The focus on CTE has shifted attention away from sub-CTE conditions such as depression, memory loss, and irrational behaviour, much as a knockout in boxing or an obliterating hit in hockey shifts attention away from frequent, sub-concussive, wear-and-tear blows to the head. CTE the red flag has become CTE the shield.
As a scientist, Ptito can study, he can learn, he can tell others what he has learned, but he is not a decision-maker. He cannot prevent. Only others can do that. As a clinician, one on one with his patients, he has more influence and effect. He cannot prevent their initial injury, but he can help to prevent their next one, and he can advise patients to stop their risky behaviour because the next one might be worse.

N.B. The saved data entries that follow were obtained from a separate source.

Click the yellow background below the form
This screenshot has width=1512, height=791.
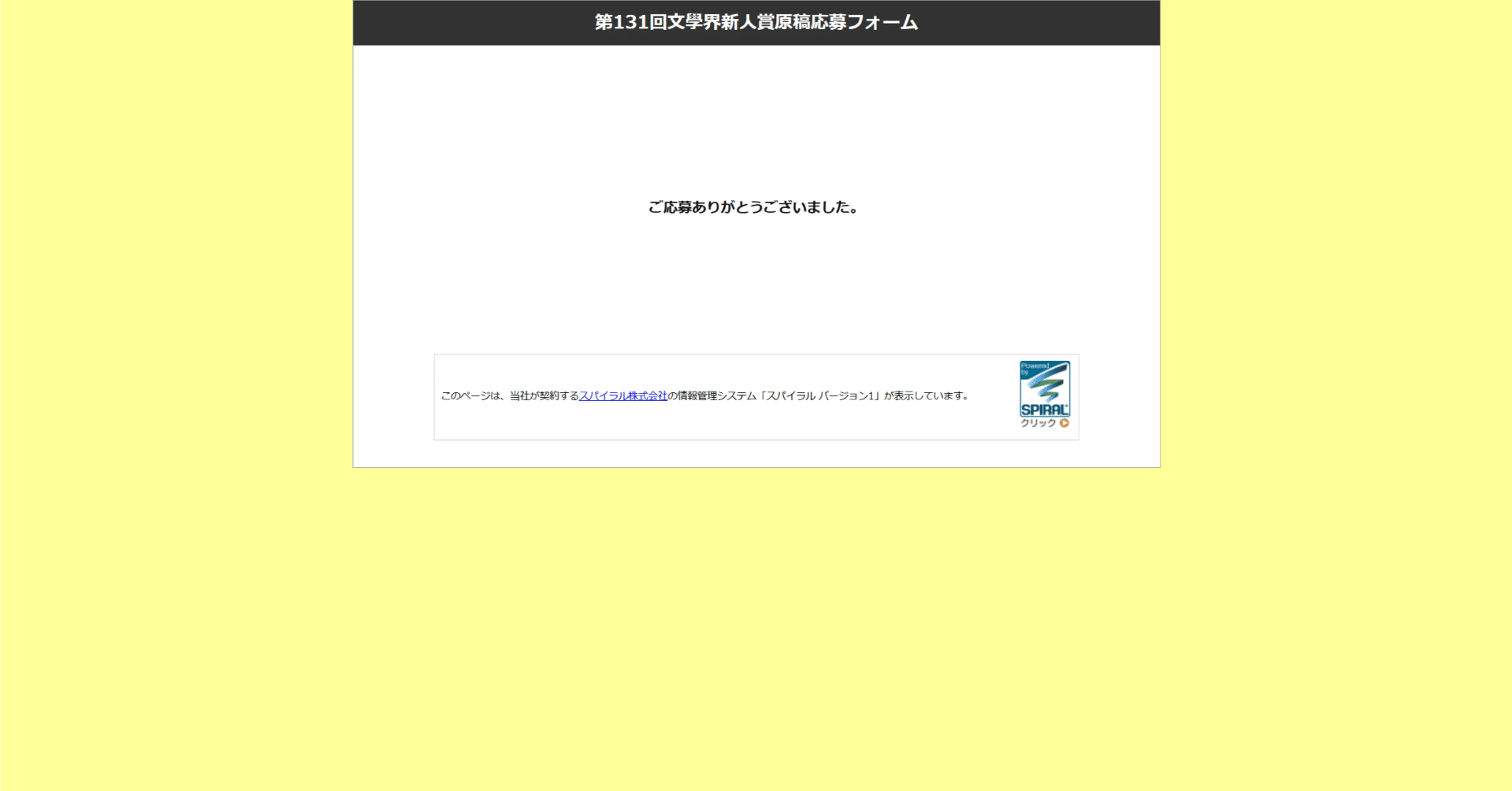coord(756,630)
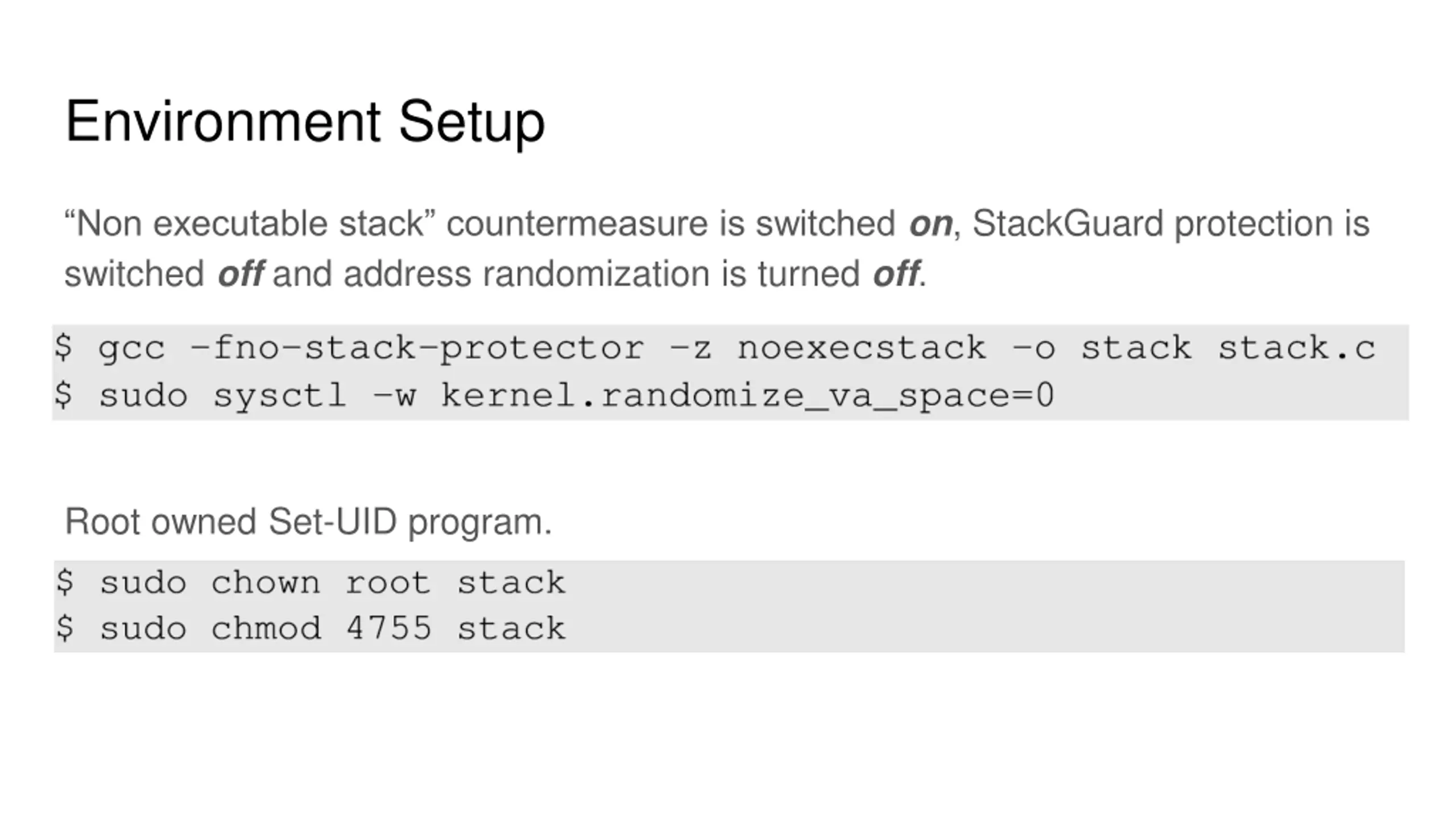Click 'chown' in the second code block
1456x819 pixels.
click(x=266, y=583)
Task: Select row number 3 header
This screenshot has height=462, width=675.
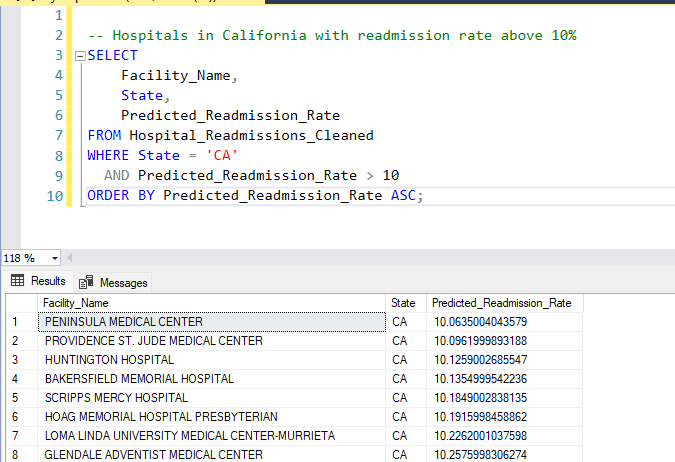Action: click(22, 360)
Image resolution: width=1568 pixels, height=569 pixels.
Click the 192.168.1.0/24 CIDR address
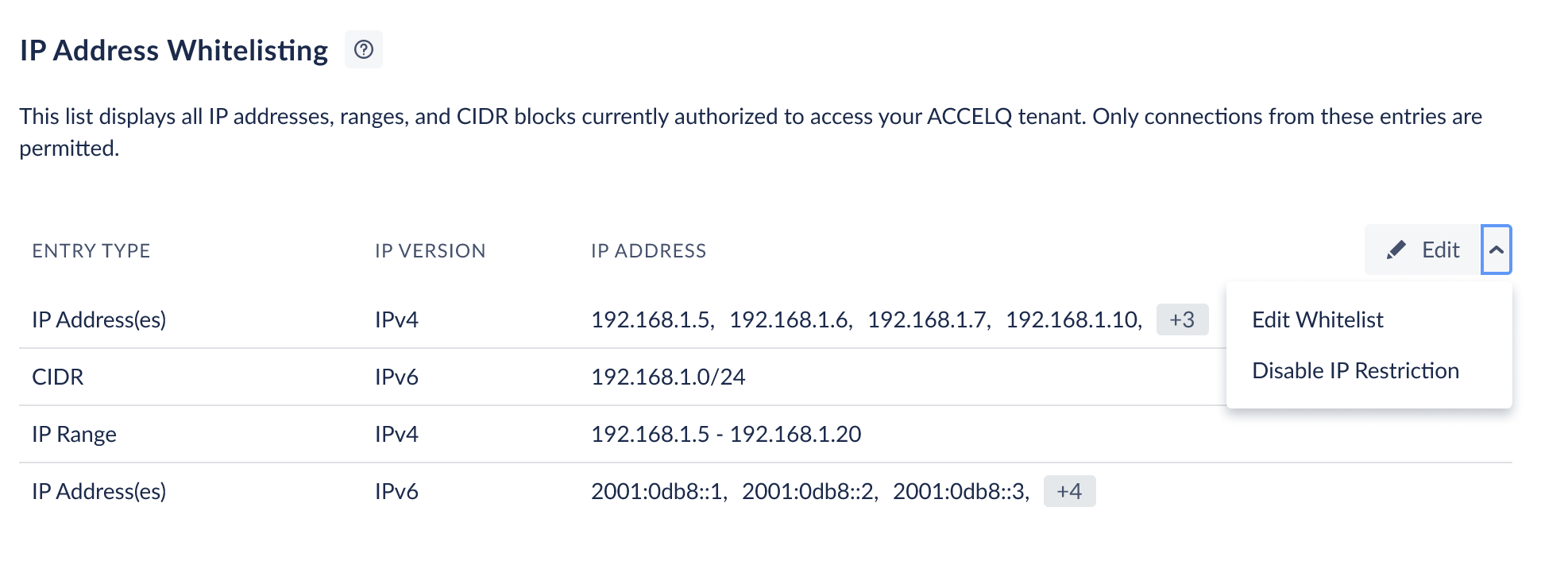click(668, 377)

Like Johnston, he finds this side of his work immensely satisfying. But to do his best for his patients, he knows that he has to be effective in terms of the big picture, too. Research and technology are expensive. Funders want big-picture payoffs; they want lots of people to be helped. He needs the NHL to do more because NHL players need to do better, and his patients do, too.
So he and Johnston keep telling their story.
CHAPTER TWENTY-ONE
Steve had not played for almost a year. Chicago could now send him to Rockford for up to fourteen days on a “conditioning loan,” to get him into playing shape. Or they could put him on waivers, which would allow every other team twenty-four hours to claim him, and his contract, with no compensation to the Blackhawks in return. If Steve were in Rockford
, or on the roster of another NHL team, Chicago would get some relief under the league’s salary cap, yet this late in the season they would have no opportunity to use that relief to acquire another player for their playoff run. Given Steve’s injury, his age, his contract, and because the Blackhawks no longer thought he could help them, they put him on waivers. No other team claimed him.
Now Steve had his own choice. He could see the demotion to Rockford as one more blow in a season full of very big blows, and put front and centre in his mind the headaches and depression he was experiencing so that nothing else in his life mattered. Or he could still pick up his same paycheque for the rest of the season and for two more seasons—not risk further injury, and not subject himself further to this psyche-crushing, soul-crushing cycle of hope and despair.
He could go easy and feel lousy. Or he could go hard and feel lousy. To Steve, why not go hard? Why not play? Why not hope?
Steve made his debut for the Rockford IceHogs on March 15. It was his first AHL game in more than nine years. He thought he could help the IceHogs in the way he had always helped his team: being aggressive, pushing, forcing, never letting up. But not having played in almost a year, he wasn’t so sure of what he could do and what he couldn’t. He didn’t have the same feel for the game, or for himself. But he was certain he could help the team off the ice, as the experienced veteran who had played more than 500 games in “the Show.” He had done what his new teammates had only dreamed of doing.
With the IceHogs, he would arrive early for practice and stay late, he would work hard and train hard, he would put all of himself into what he was doing, as if he wasn’t sorry for a second that he was where he was—and not where he wasn’t. And if he did, what right would his new, young teammates have not to do the same themselves?